TASK TO COMPLETE - Please repeat every one of the entries below exactly, line for line.

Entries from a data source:
*** Block opens ***

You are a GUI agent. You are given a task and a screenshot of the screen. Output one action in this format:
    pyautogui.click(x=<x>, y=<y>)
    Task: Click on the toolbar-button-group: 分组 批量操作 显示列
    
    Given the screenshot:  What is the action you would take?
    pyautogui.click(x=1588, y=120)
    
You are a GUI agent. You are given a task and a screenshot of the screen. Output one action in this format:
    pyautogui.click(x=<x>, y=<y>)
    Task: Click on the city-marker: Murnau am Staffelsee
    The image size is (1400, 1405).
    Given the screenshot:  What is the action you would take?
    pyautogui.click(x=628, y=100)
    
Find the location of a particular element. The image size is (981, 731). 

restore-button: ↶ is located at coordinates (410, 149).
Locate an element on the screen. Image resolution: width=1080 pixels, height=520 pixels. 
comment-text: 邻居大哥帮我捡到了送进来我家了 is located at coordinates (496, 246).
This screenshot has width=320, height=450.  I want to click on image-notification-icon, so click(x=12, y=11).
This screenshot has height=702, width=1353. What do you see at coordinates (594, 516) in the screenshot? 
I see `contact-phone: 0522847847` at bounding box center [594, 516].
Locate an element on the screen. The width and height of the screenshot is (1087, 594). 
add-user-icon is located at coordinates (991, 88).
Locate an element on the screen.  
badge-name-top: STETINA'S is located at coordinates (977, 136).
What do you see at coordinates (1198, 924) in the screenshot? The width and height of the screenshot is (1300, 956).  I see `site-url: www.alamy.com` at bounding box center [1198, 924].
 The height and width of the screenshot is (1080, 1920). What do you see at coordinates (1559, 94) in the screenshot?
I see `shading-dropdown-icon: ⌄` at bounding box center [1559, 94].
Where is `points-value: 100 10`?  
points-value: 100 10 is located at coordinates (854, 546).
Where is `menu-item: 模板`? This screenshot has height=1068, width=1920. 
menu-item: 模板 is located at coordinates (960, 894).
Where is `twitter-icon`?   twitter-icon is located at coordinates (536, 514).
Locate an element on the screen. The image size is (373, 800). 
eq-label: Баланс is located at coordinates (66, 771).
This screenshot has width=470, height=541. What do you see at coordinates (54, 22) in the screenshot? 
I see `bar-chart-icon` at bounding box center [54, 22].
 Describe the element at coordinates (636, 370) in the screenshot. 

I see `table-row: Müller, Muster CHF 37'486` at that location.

*** Block closes ***

OUTPUT OF THE TASK -
You are a GUI agent. You are given a task and a screenshot of the screen. Output one action in this format:
    pyautogui.click(x=<x>, y=<y>)
    Task: Click on the toolbar-button-group: 分组 批量操作 显示列
    
    Given the screenshot:  What is the action you would take?
    pyautogui.click(x=1588, y=120)
    
You are a GUI agent. You are given a task and a screenshot of the screen. Output one action in this format:
    pyautogui.click(x=<x>, y=<y>)
    Task: Click on the city-marker: Murnau am Staffelsee
    The image size is (1400, 1405).
    Given the screenshot:  What is the action you would take?
    pyautogui.click(x=628, y=100)
    
Find the location of a particular element. The image size is (981, 731). 

restore-button: ↶ is located at coordinates (410, 149).
Locate an element on the screen. Image resolution: width=1080 pixels, height=520 pixels. 
comment-text: 邻居大哥帮我捡到了送进来我家了 is located at coordinates (496, 246).
This screenshot has width=320, height=450.  I want to click on image-notification-icon, so click(x=12, y=11).
This screenshot has height=702, width=1353. What do you see at coordinates (594, 516) in the screenshot? 
I see `contact-phone: 0522847847` at bounding box center [594, 516].
Locate an element on the screen. The width and height of the screenshot is (1087, 594). 
add-user-icon is located at coordinates (991, 88).
Locate an element on the screen.  
badge-name-top: STETINA'S is located at coordinates (977, 136).
What do you see at coordinates (1198, 924) in the screenshot? The width and height of the screenshot is (1300, 956).  I see `site-url: www.alamy.com` at bounding box center [1198, 924].
 The height and width of the screenshot is (1080, 1920). What do you see at coordinates (1559, 94) in the screenshot?
I see `shading-dropdown-icon: ⌄` at bounding box center [1559, 94].
Where is `points-value: 100 10`?  
points-value: 100 10 is located at coordinates (854, 546).
Where is `menu-item: 模板`? This screenshot has height=1068, width=1920. 
menu-item: 模板 is located at coordinates (960, 894).
Where is `twitter-icon`?   twitter-icon is located at coordinates (536, 514).
Locate an element on the screen. The image size is (373, 800). 
eq-label: Баланс is located at coordinates (66, 771).
This screenshot has width=470, height=541. What do you see at coordinates (54, 22) in the screenshot? 
I see `bar-chart-icon` at bounding box center [54, 22].
 Describe the element at coordinates (636, 370) in the screenshot. 

I see `table-row: Müller, Muster CHF 37'486` at that location.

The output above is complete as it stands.